# plantgeek.net pronunciation guide = cool



## turbowagon (Dec 30, 2005)

Who knew Blyxa was pronounced "BLY-zuh"

I always thought it was "BLIX-uh" :hihi:


----------



## slickwillislim (Nov 9, 2005)

oops. Its always tough to talk about plants in person. Plants just have tough names.


----------



## Urkevitz (Jan 12, 2004)

I am going to pretend I never read this and call it Blix-uh


----------



## hooha (Mar 14, 2004)

lol, yeah it is really useful. Some of our members of the Pittsburgh Plant society were aghast at the pronunciations of plants at the last AGA meeting (they are hardcore).


----------



## turbowagon (Dec 30, 2005)

hmm.... they don't have the pronunciation for _Riccia_ listed.... I'm going to assume I'm wrong in pronouncing it "RICK-ee-uh." Anyone want to enlighted me with the correct pronounciation?


----------



## SCMurphy (Oct 21, 2003)

Well Latin doesn't have a "K" and the "C" is restricted to the "K" sound, never the "S", Julius Kaeser, not Seaser. So Riccia is Rik-kee-ah, because, like Japanese, every syllable is pronounced.

(Latin doesn't have a "J" either, Iulius Caeser is the actual name)


----------



## turbowagon (Dec 30, 2005)

cool, thanks. I thought maybe the double c was pronounced "ch" or something and maybe it was "RICH-ee-uh"

### Tasks and exercises
**a)** Answer these questions about the forum thread on pronouncing plant names:
(i) How had turbowagon always thought Blyxa was pronounced?
(ii) Members of which plant society does hooha mention?
(iii) According to SCMurphy, what is Julius Caeser's actual name in Latin?
**b)** Duplicate the part of the forum thread starting at "## Urkevitz (Jan" and ending at "(they are hardcore).".
Use only the forum thread as your source.

### Dataset content
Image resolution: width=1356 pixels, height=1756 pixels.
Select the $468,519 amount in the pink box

### Answers to each task
**a)**
(i) "BLIX-uh"
(ii) The Pittsburgh Plant society
(iii) Iulius Caeser

**b)**
## Urkevitz (Jan 12, 2004)

I am going to pretend I never read this and call it Blix-uh


----------



## hooha (Mar 14, 2004)

lol, yeah it is really useful. Some of our members of the Pittsburgh Plant society were aghast at the pronunciations of plants at the last AGA meeting (they are hardcore).